A New Hope
The previous post was meant to mark the end of sprite and drizzle development. I achieved everything I ever wanted: a working programming language and a program large enough to prove its maturity to handle medium-scale problems. But some part of me just couldn't let it go. I love efficient programs, and the fact that sprite could not run games at native speed bothered me, so I decided to make one final push toward performance.
Benchmark
I didn't want to change much of sprite's code. I think it turned out quite readable for a single file, 1586 lines emulator. But the one thing I knew I had to remove was the overarching class
. Each use of this
went through the hash maps of the instance and its class, which is slow. How slow? Let's define a simple benchmark.
We run the Pokémon Blue intro sequence until we see the title screen. That's 1200 frames and requires around 20 seconds on hardware. The version of sprite with the class takes 46 seconds to complete, while the version with free functions and variables takes just 34 seconds. That's 12 seconds less and brings us closer to the magical 20-second mark.
Cache Misses
drizzle underwent lots of small changes that accumulated over time, but I want to focus on the two most impactful ones. One of them concerns the call stack and how it's stored inside the virtual machine.
class Vm {
struct Frame {
u8* pc; // Program counter
std::size_t sp; // Stack pointer
DzFunction* function;
};
sh::stack<Frame> frames;
};
The Frame
object stores the called function, the stack pointer and the program counter, which points to the current position in the function's bytecode. Each opcode or argument read accesses the PC and increments it by a certain amount. Due to this nature, it's one of the most, if not the most accessed variable of the virtual machine. I used a stack to store call frames and accessed the current one with frames.top()
.
class Vm {
Frame frame;
sh::stack<Frame> frames;
};
That introduced an indirection and possible cache miss because the frames
object allocates its items on the heap. Moving the frame into the virtual machine eliminated that possibility and lowered the benchmark time by five seconds.
Specializing Adaptive Interpreter
At this point, I was down to 25 seconds and couldn't think of anything more to reduce it by yet another five seconds. I decided to go through Python's source code to find some motivation. I know Python isn't known as a fast programming language, but the devs made good progress on that front in the last releases. I saw lots of macros, computed gotos and the solution to my problem: PEP 659, the specializing adaptive interpreter. It assumes that opcodes at certain locations in the bytecode will be called with the same operand types and tries to optimize for them. It uses an inline cache and heuristics to achieve that. I implemented a much simpler version.

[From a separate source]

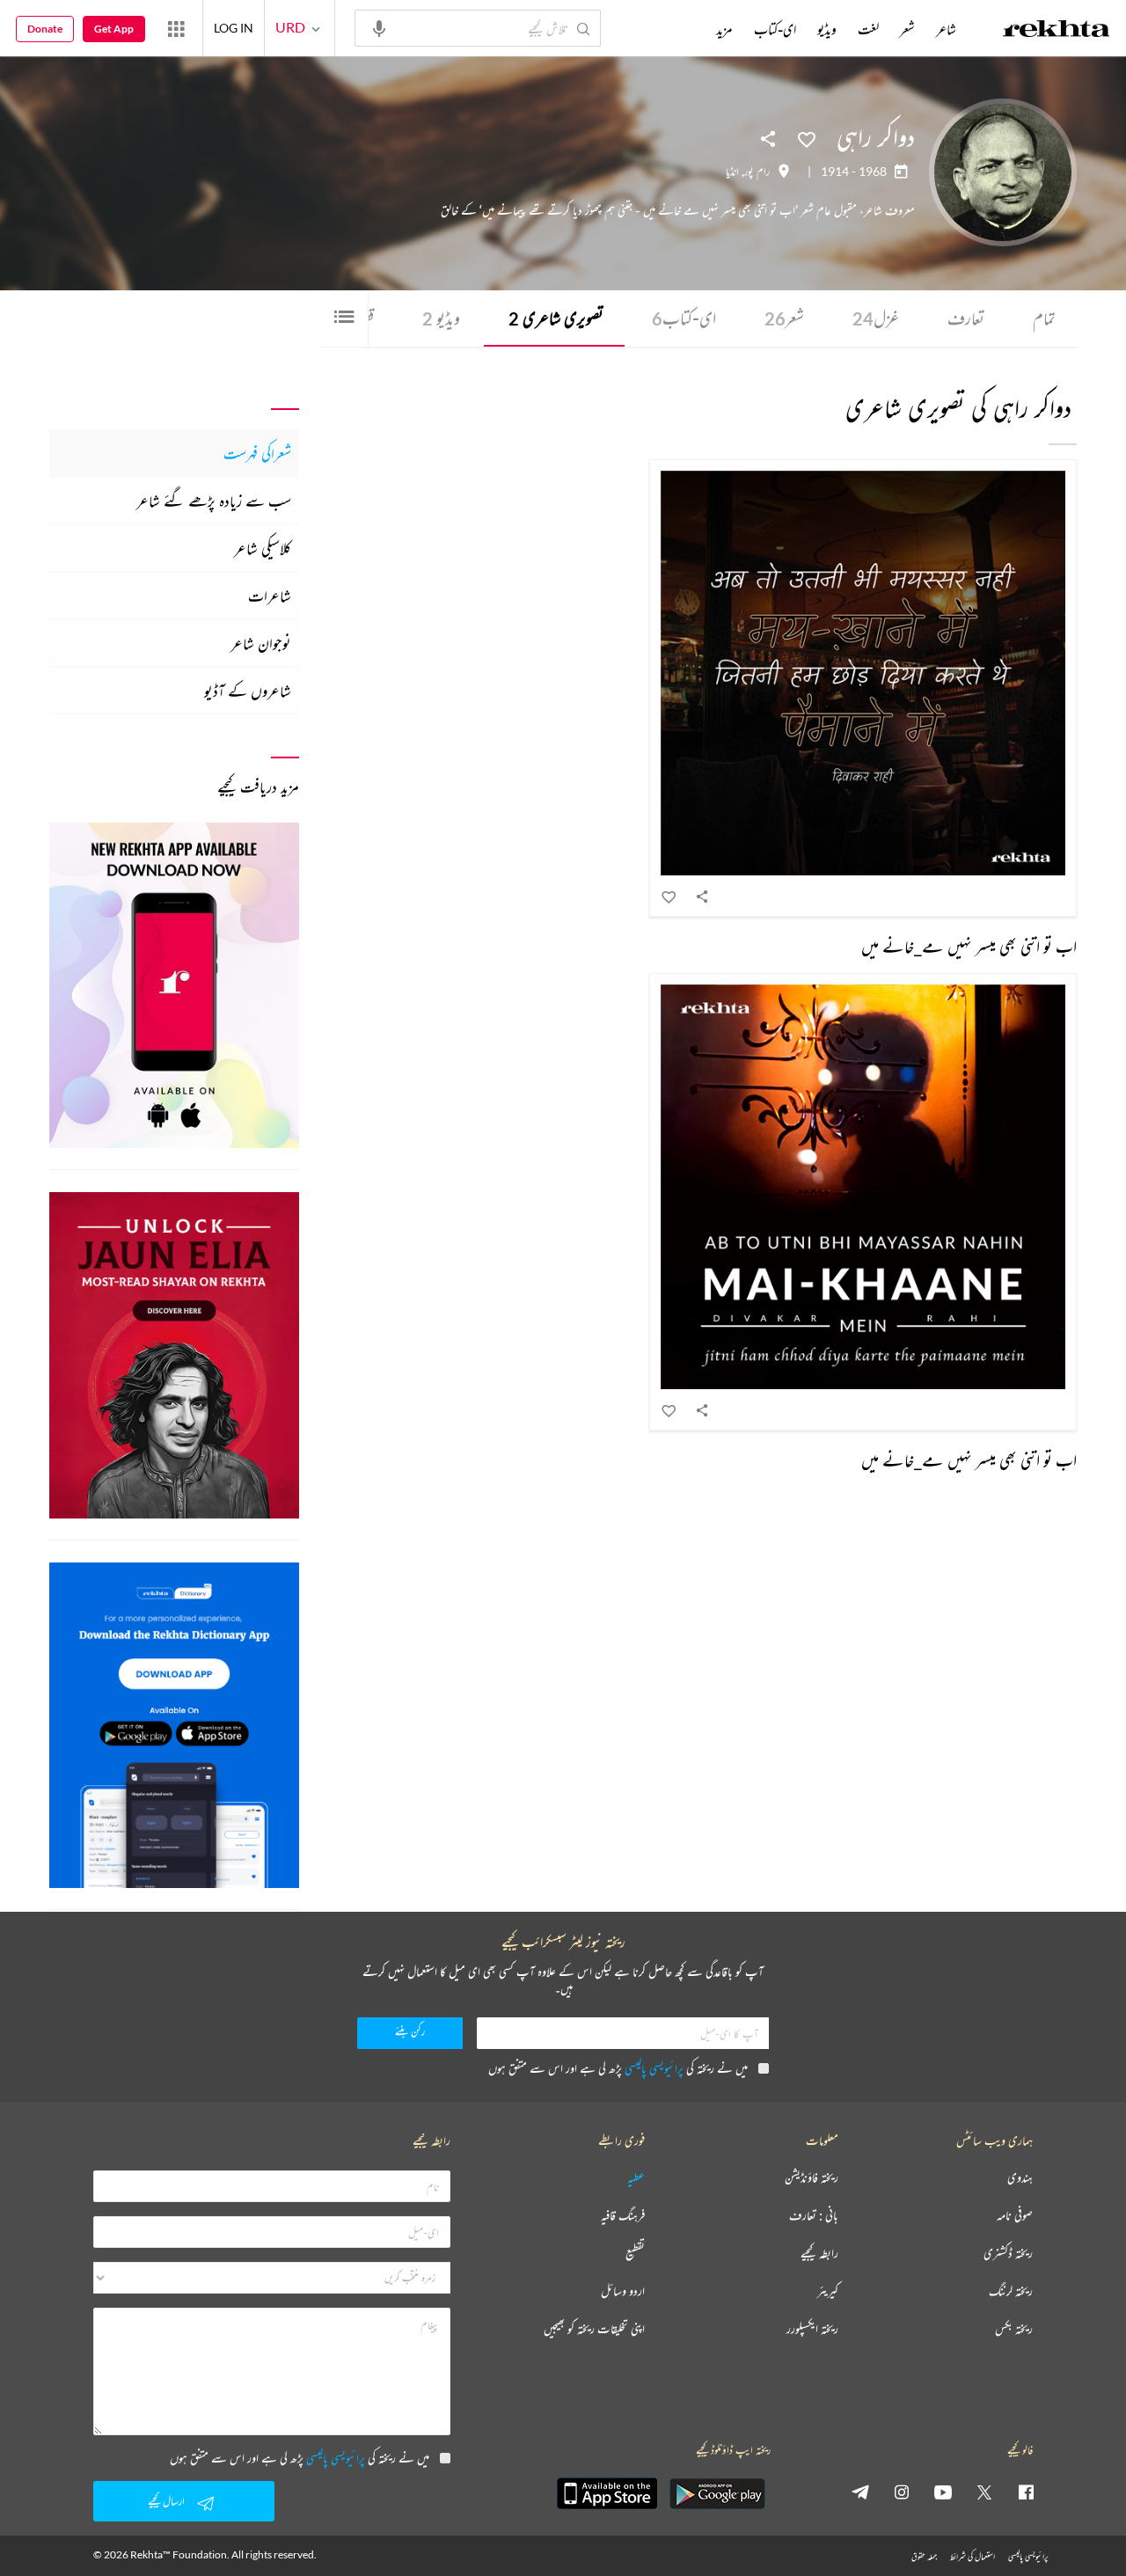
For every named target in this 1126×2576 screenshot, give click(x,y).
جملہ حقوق (924, 2556)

The first time an opcode is called, the VM tries to optimize it.
void Vm::add() {
auto [a, b] = peekBinary();
if (checkTypes(a, b, DzValue::Type::Int)) {
patch(Opcode::AddInt);
} else {
patch(Opcode::AddGeneric);
}
}
Subsequent calls will use the optimized opcode if the operand types match the expected one.
void Vm::addInt() {
auto [a, b] = peekBinary();
if (checkType(a, b, DzValue::Type::Int)) {
a.i += b.i;
stack.pop();
} else {
patch(Opcode::AddGeneric);
}
}
If not, a generic one will be used in the future.
void Vm::addGeneric() {
binary("+", []<typename A, typename B>(const A& a, const B& b) -> DzValue {
if constexpr (dz_int<A, B> || dz_float<A, B>) {
return a + b;
}
throw NotSupportedException();
});
}
The specializing adaptive interpreter worked wonders with sprite. Almost all opcodes use integers and can be optimized, which resulted in a ten-second performance boost in the benchmark. And just like that, sprite can now emulate games at their native frame rate!
Build | Changes | sprite (class) | sprite (no class) |
---|---|---|---|
92522aa9 | Baseline | 46570 ms | 34441 ms |
fcfa48be | Language cleanup | 44362 ms | 32223 ms |
56957c1c | Frame as a class member | 38546 ms | 27774 ms |
35e5116e | Optimized switch opcode | 36798 ms | 26105 ms |
d2c1f656 | Improved inlining and branching | 36254 ms | 25422 ms |
f2aee4fe | Specializing adaptive interpreter | 26009 ms | 15837 ms |
Final Words
That's it. I increased the performance of drizzle by about 200% and cleaned up the code in the meantime. Both projects are now well-written and can the shelved without worries. Next, I want to do a project in something other than C++. The cryptic error messages, steep learning curve and memory safety issues can be a pain in the ass. I think it's time to try out Rust.